Вздыбленное народное море, разбуженное пространство, историческая мощь… И даже игра в грамматические, школярские спряжения глагола нужна поэту, чтобы вписать себя в мир, где «я», «ты», «он», «она» живут, как в детской считалке, и рифмуются со страной – «вместе целая страна».

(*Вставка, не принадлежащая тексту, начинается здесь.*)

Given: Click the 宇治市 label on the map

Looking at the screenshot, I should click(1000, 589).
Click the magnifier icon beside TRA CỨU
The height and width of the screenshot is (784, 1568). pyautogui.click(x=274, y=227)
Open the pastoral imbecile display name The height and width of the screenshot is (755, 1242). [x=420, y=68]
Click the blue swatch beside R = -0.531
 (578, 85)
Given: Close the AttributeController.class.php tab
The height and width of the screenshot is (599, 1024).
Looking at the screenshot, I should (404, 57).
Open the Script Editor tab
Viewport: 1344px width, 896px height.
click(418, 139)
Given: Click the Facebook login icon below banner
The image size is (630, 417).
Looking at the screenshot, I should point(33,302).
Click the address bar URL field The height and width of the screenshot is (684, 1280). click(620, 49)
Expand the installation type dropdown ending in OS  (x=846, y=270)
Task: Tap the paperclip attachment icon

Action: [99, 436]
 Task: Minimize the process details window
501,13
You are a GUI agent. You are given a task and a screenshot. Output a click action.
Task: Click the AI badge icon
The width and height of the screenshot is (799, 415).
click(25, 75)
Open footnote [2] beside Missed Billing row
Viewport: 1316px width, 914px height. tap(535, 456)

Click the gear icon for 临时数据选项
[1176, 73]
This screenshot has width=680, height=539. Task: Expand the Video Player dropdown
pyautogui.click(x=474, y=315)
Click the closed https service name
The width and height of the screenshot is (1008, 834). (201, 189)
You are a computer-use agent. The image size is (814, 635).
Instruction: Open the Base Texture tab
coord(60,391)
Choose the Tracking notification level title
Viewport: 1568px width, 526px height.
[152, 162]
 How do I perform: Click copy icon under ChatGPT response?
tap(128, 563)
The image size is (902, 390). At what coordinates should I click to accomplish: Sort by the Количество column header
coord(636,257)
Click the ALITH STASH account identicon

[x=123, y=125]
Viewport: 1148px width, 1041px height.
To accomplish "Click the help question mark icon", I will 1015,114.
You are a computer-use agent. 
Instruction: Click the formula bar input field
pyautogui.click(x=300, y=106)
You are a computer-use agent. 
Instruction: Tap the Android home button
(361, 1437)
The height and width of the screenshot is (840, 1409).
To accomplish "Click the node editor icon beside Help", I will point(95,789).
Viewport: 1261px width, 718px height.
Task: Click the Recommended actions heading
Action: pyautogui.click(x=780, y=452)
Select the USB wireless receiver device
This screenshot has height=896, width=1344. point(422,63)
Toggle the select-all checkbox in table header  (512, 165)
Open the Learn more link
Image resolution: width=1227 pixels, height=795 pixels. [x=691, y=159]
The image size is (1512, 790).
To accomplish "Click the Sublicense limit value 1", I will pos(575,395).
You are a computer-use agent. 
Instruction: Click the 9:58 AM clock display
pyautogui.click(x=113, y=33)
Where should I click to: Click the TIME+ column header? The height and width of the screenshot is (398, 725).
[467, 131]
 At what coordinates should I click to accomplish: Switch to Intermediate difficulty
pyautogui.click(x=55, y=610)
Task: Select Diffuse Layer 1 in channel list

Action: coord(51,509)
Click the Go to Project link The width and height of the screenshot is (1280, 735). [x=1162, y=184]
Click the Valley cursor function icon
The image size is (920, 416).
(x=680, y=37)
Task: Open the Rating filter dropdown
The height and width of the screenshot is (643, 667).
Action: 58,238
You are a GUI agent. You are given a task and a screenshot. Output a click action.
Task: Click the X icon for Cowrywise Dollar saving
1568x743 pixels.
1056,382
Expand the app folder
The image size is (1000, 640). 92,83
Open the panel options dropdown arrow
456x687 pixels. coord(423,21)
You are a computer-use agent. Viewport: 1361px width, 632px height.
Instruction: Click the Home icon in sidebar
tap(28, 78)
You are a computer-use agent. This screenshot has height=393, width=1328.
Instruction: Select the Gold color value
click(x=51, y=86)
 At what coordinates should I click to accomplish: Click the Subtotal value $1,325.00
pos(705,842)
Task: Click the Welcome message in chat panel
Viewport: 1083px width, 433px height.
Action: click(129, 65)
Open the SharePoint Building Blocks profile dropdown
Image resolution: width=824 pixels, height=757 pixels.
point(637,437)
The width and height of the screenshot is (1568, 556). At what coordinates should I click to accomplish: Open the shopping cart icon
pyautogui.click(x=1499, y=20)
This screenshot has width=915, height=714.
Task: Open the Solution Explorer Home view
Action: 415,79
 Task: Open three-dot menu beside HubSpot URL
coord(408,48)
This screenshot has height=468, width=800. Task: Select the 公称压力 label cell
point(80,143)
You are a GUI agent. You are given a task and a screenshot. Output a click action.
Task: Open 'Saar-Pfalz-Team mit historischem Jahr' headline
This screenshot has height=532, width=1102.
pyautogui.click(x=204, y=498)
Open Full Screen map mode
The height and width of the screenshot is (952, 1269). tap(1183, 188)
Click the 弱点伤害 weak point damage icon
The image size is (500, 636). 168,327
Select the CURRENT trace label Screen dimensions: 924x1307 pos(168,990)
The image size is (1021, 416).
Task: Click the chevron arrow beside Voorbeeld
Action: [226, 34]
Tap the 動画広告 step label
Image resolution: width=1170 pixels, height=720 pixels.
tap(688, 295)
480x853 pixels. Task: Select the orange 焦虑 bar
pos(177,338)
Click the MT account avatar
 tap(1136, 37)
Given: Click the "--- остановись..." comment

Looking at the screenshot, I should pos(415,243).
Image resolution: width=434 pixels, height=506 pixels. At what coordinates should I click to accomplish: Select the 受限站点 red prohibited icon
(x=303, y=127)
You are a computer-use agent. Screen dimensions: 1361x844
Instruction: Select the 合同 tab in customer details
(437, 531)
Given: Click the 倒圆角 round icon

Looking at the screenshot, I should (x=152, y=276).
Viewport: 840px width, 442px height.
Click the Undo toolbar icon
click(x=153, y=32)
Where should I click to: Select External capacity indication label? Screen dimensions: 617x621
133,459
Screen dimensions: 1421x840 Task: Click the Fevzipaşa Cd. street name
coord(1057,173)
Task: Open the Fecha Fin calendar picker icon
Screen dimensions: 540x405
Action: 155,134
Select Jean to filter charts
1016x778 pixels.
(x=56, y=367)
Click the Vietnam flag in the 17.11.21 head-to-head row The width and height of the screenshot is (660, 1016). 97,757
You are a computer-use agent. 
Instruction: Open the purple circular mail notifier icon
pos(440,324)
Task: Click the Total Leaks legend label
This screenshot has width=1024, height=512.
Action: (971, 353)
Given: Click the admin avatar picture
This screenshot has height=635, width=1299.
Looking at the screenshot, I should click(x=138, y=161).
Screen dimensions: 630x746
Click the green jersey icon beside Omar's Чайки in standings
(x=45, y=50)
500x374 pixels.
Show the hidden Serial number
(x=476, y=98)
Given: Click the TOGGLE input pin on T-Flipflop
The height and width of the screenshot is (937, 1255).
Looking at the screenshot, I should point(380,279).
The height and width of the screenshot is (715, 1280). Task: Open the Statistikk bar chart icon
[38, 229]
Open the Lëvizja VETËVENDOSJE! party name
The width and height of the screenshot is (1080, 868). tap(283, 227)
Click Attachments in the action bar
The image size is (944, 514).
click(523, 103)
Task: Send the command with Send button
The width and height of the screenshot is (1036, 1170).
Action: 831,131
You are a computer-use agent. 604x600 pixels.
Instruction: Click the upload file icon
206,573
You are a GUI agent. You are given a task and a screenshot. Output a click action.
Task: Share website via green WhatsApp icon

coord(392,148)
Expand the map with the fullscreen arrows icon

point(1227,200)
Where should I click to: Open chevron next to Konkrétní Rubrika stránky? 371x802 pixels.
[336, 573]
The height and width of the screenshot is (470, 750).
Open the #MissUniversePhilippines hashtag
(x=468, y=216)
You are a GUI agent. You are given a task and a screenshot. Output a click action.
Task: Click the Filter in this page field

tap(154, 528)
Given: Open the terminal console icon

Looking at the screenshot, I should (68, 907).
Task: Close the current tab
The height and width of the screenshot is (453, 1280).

Шла пермяцкого говора сила,
Пассажирская шла борьба.
Это воспоминание о путешествии в ссылку на Чердынь, на Каму… Меня самого как раз в эти годы бабушка везла из Калуги в Пермь к отцу с матерью. Когда я вырос, бабушка рассказывала мне, какие толпы народа в те времена штурмовали вокзалы и пристани, заполоняли палубы пароходов, где на одной из них моя Дарья Захаровна с трехлетним внуком на руках устроилась возле бака с кипяченой водой и кружкой на цепочке, которые, может быть, и запомнил поэт: «Тот с водой кипяченой бак, на цепочке кружка-жестянка». Может статься, что и он тогда с женой и двумя чекистами находился на той же палубе. Впрочем, нет. Он, как особый пассажир, был в каюте, потому что
Занавеску белую било,
Несся шум железной листвы…
А со стены каюты на него смотрел человек, выполнявший волю истории, направляющий потоки народных масс, которые несли как щепку сухонького немолодого поэта:
И ласкала меня и сверлила
Со стены этих глаз журба.
За что же журил вождь своего подневольного поэта? За то, что тот три года тому назад написал легкомысленную хулу на него, да что там на него лично – на его Дело. За то, что выкрикнул, как бедный чудак Евгений: «Добро, строитель чудотворный. Ужо тебе…» За то, что по-мальчишески безрассудно и тщеславно попытался осудить в 1933 году строительство нового мира… Находясь в каюте под «журбой» всевидящих глаз, поэт искренне, наивно и косноязычно перечислял доказательства своего участия в жизни страны:
Много скрыто дел предстоящих
В наших летчиках и жнецах,
И в товарищах реках и чащах,
И в товарищах городах…
Грешно иронизировать над этим простодушием, как и над тем, что в поистине сказочном финале стихотворения гордец Мандельштам («нрава он был не лилейного»), смирив свою иудейскую жестоковыйность, приносит покаяние вождю, которого он ради красного словца не то чтобы обидел или оскорбил, а хуже: о котором написал неправду и с которым попытался обойтись столь же легкомысленно, как несчастный Евгений с «кумиром на бронзовом коне»:
И к нему, в его сердцевину,
Я без пропуска в Кремль вошел,
Разорвав расстояний холстину,
Головою повинной тяжел.
В это же время Николай Алексеевич Клюев, находившийся в колпашевской ссылке, прислал своим друзьям, писателю Иванову-Разумнику и художнику Яру-Кравченко, – каждому по одной копии – поэму «Кремль», которая хранится в частном собрании и содержание ее до сих пор неизвестно. Мы только знаем из книги воспоминаний Иванова-Разумника, что это – поэма-покаяние Клюева перед Сталиным и что заканчивается она последней строкой: «Прости иль умереть вели»… Оба поэта перед смертью успели повиниться перед вождем.